Nov 04, 2025·7 min read

Safe schema migration pattern for calmer Friday deploys

Learn a safe schema migration pattern that uses expand, backfill, switch, and cleanup so your team can ship database changes with less risk.

Safe schema migration pattern for calmer Friday deploys

Why schema changes break normal releases

A normal code deploy assumes the app and the database can change together. In production, they usually can't. One server may run the new code while another still runs the old version, and both hit the same tables at the same time.

That overlap is where schema changes break. If the new release expects a column that isn't there yet, requests fail. If the database starts requiring a new field before old code knows how to fill it, writes fail.

Background jobs make this worse. Workers often keep running through a deploy for minutes or hours. An old worker can still read and write data after the web app has moved on, so a change that looked safe in staging starts throwing errors in production.

Rollbacks don't fully save you either. You can roll back code in a few minutes, but the data may already be in a new shape. If the old version can't read it, the rollback brings the old app back and leaves the outage in place.

Small mismatches create very visible problems. A missing default can block checkout. A renamed column can break account updates. A stricter constraint can turn a harmless edge case into a 500 error that customers hit right away.

Safe migrations work because they accept this messy overlap instead of pretending it doesn't exist. The database, app servers, workers, and queued jobs all move at different speeds. Treat deployment as a period of mixed versions and you avoid the release that looked fine in staging, then failed under real traffic.

How the four-step pattern works

Most failed releases happen when the app and the database change at the same time. A safer approach splits one risky change into four smaller steps: expand, backfill, switch, and cleanup.

First, expand. Add the new column, table, index, or nullable field. Old code must keep working after this change. If the current app can't run against the new schema, you're moving too fast.

Next, backfill. Move existing data into the new shape in small batches. Keep each batch short, watch database load, and make the job safe to rerun if it stops halfway.

Then switch. Point reads and writes to the new path only after you confirm the data is there. Many teams switch in stages or use a feature flag so they can turn the new path off quickly.

Last comes cleanup. Drop old columns, old writes, and compatibility code only after the app stays stable for a while. This is the only step that removes your easy rollback path.

The order matters more than the exact tools. During expand and backfill, the old app still runs. During switch, you still have a fallback because the old shape hasn't gone away yet.

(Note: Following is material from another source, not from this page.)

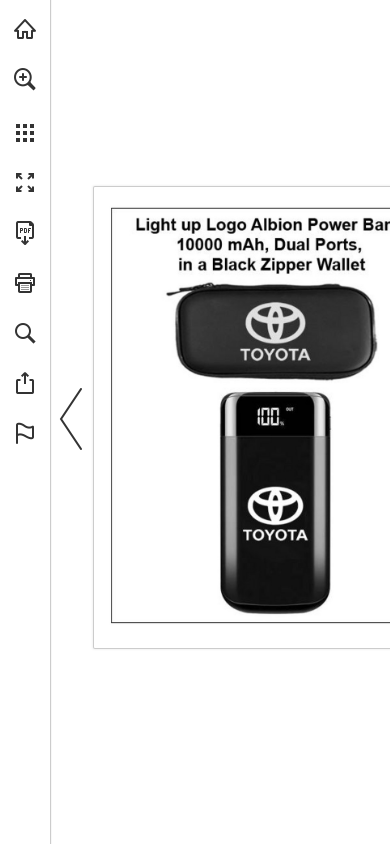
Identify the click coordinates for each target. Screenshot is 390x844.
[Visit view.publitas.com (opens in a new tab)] (25, 29)
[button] (25, 79)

That makes rollback boring, which is exactly what you want on a Friday.

A simple rule helps: never introduce the new thing and remove the old thing in the same deploy. Keep both paths alive until production checks pass. Once the new path has handled real traffic without surprises, cleanup is safe.

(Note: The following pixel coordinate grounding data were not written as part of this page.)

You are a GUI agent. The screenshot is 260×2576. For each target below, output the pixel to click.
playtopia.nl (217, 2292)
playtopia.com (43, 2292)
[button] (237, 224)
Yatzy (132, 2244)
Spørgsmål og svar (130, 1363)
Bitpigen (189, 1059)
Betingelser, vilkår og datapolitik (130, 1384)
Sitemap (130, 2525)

What to check before you start

Most bad migrations fail before the first SQL statement runs. Teams miss one reader, one background job, or one report, and the deploy looks fine until something quiet breaks 20 minutes later.

Start with the table map. Write down every place that reads or writes it, not just the main app code. Check API endpoints, web pages, workers, scheduled tasks, admin tools, internal scripts, exports, reports, dashboards, and any partner integration or ETL job. A forgotten report can fail just as hard as customer traffic.

Pick a rollback point for each phase, not just for the deploy as a whole. After expand, decide how you'll back out if the new columns or indexes cause trouble. After backfill, decide whether you can stop and leave both shapes in place. After switch, define the exact point where you'd send writes back to the old path. If you can't describe the rollback in a sentence or two, the step is still fuzzy.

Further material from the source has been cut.